PROBLEM REQUIREMENTS
Reproduce, word for word, all of the records; the pictures stay out.

LISTED ENTRIES
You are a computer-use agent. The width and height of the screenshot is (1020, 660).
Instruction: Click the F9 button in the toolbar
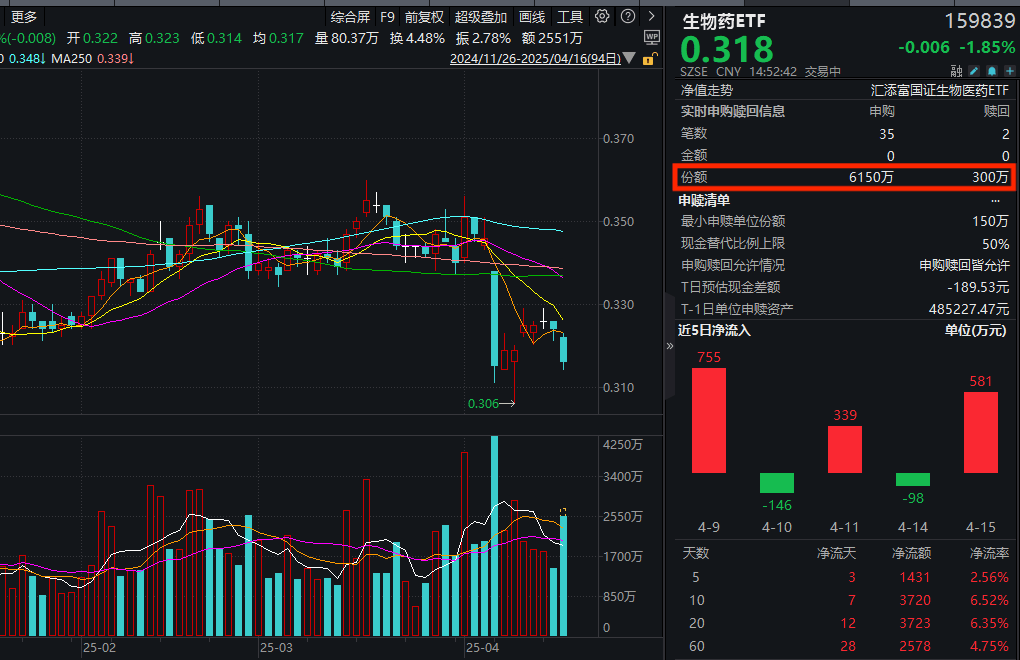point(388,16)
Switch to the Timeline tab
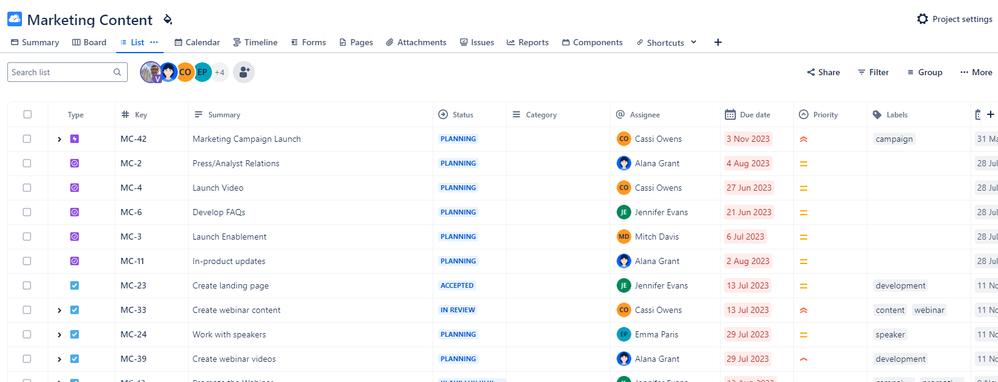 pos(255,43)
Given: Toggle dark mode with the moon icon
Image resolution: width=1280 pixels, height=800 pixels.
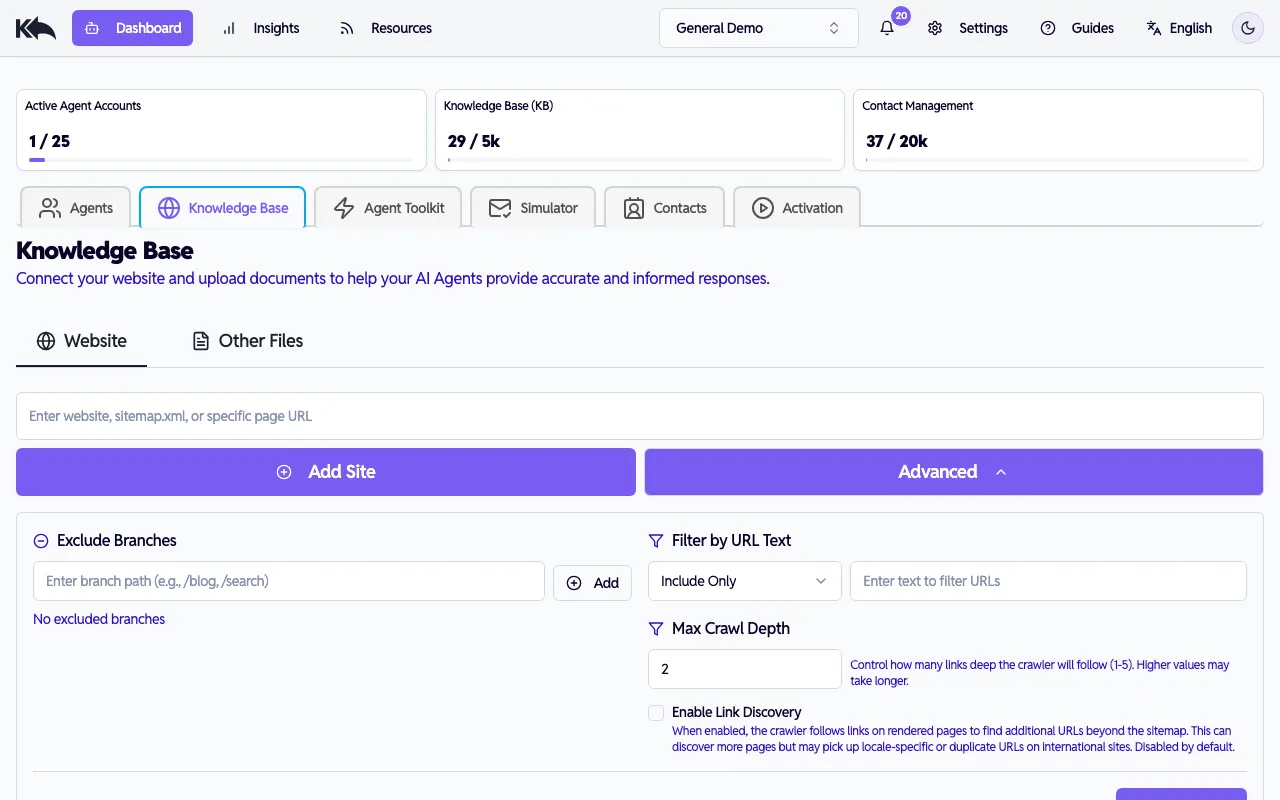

ANSWER SECTION
You are a computer-use agent. The width and height of the screenshot is (1020, 660).
Instruction: Click the F9 button in the toolbar
point(388,16)
Switch to the Timeline tab
 pos(255,43)
Given: Toggle dark mode with the moon icon
Image resolution: width=1280 pixels, height=800 pixels.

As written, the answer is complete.